# Iguana



## The Wave (Oct 22, 2003)

I just got a call from someone that has a 3' Iguana loose in their yard.Apparently it has been living there since april,they have tried to catch it several times with no luck.It is staying in a big tree and they place food at the bottom of the tree,it will come down and eat but as soon as you get close to it,it runs back up.It is hot here now but it will die this winter.I will be attempting to collect this guy soon.I will try a live animal trap made for like raccons ect with food in it.
My main q is,anyone ever tried to collect one like this ? Any other thoughts on the safest or best way to go about it ?


----------



## Drunkenblade (Aug 15, 2004)

Traps work, but good luck...... Start Climbing?

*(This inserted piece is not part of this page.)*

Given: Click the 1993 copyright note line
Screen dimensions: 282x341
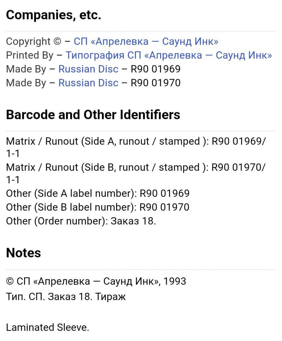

You can also make a pole snare?
Our Snare is a Golfball Ball retiever pole..... Collapsed it is about 3'... extended it is about 15'. I cut-off the ball part and made a modified noose, which detaches very easily......

Once again... Good Luck!


----------



## PunkRockSkater39 (May 31, 2004)

Good luck! keep us informed


----------



## CrocKeeper (Dec 26, 2003)

If making a noose at the end of a pole make sure that it has the capacity to swivel, and remember that iguana tails will come off.... you could also use the pole to make the iguana jump from the tree, and have yourself and a few friends ready to pounce when it hits the ground....


----------



## The Wave (Oct 22, 2003)

I went and looked at it,should be no prob with a few guys.It is nice big and healthy.One problem though,the people like it and think it will live ok outside in the winter







i am trying to explain to them it will die







well i will let you guys know if they give me the ok to catch it.Very sad deal if they do not..


----------



## shutter13 (Jun 23, 2004)

wow thats a big iguana


----------